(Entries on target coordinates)
──────

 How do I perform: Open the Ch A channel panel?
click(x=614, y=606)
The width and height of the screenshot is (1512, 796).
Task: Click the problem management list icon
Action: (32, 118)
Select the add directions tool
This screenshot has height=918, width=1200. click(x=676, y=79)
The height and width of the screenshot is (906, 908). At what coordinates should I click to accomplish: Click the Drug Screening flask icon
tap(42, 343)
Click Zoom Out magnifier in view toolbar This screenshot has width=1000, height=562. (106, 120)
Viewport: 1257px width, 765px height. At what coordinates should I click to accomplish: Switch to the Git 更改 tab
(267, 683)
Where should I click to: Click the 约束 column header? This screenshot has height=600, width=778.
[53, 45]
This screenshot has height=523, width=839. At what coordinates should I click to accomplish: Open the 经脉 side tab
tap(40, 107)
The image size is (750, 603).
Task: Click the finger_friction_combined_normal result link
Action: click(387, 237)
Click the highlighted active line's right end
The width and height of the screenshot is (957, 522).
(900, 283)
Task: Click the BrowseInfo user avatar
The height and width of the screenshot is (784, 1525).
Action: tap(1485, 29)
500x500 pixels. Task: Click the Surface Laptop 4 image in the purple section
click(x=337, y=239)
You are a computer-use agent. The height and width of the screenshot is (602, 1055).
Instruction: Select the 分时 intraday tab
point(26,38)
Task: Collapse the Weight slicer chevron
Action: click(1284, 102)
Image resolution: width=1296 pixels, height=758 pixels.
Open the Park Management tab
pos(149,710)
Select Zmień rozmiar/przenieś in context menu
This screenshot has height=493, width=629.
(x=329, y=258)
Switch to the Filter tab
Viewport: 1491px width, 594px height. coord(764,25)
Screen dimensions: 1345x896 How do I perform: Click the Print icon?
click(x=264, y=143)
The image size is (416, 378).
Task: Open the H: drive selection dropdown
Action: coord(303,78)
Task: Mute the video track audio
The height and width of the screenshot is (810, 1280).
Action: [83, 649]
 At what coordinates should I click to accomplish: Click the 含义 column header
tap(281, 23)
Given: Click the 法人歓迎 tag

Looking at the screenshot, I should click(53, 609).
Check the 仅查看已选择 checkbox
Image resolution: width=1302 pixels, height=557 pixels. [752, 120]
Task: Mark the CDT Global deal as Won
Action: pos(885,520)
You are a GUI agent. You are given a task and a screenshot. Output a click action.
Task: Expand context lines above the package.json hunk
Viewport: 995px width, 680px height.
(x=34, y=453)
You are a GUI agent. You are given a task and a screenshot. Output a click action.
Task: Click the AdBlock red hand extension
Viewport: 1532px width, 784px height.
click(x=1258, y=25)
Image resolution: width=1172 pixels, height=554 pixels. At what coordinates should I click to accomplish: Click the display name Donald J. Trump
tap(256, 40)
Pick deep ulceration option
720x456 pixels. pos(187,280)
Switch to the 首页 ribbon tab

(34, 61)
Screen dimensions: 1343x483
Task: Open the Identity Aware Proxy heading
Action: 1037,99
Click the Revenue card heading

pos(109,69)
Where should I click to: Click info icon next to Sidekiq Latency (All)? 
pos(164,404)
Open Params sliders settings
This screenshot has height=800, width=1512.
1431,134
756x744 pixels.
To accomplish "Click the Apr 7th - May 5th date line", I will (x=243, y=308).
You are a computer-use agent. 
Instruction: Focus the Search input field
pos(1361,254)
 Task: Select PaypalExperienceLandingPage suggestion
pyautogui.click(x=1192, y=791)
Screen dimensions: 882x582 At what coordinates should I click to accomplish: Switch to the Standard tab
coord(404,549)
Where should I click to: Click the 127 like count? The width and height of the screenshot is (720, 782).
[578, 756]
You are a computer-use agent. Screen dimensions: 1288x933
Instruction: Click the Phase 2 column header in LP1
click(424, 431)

──────

TASK TO CARRY OUT:
Retype the rows above word for word, from the line containing "At what coordinates should I click to accomplish: Click the 含义" through the line containing "pos(1361,254)", with both of those lines included.

FULL ANSWER:
 At what coordinates should I click to accomplish: Click the 含义 column header
tap(281, 23)
Given: Click the 法人歓迎 tag

Looking at the screenshot, I should click(53, 609).
Check the 仅查看已选择 checkbox
Image resolution: width=1302 pixels, height=557 pixels. [752, 120]
Task: Mark the CDT Global deal as Won
Action: pos(885,520)
You are a GUI agent. You are given a task and a screenshot. Output a click action.
Task: Expand context lines above the package.json hunk
Viewport: 995px width, 680px height.
(x=34, y=453)
You are a GUI agent. You are given a task and a screenshot. Output a click action.
Task: Click the AdBlock red hand extension
Viewport: 1532px width, 784px height.
click(x=1258, y=25)
Image resolution: width=1172 pixels, height=554 pixels. At what coordinates should I click to accomplish: Click the display name Donald J. Trump
tap(256, 40)
Pick deep ulceration option
720x456 pixels. pos(187,280)
Switch to the 首页 ribbon tab

(34, 61)
Screen dimensions: 1343x483
Task: Open the Identity Aware Proxy heading
Action: 1037,99
Click the Revenue card heading

pos(109,69)
Where should I click to: Click info icon next to Sidekiq Latency (All)? 
pos(164,404)
Open Params sliders settings
This screenshot has height=800, width=1512.
1431,134
756x744 pixels.
To accomplish "Click the Apr 7th - May 5th date line", I will (x=243, y=308).
You are a computer-use agent. 
Instruction: Focus the Search input field
pos(1361,254)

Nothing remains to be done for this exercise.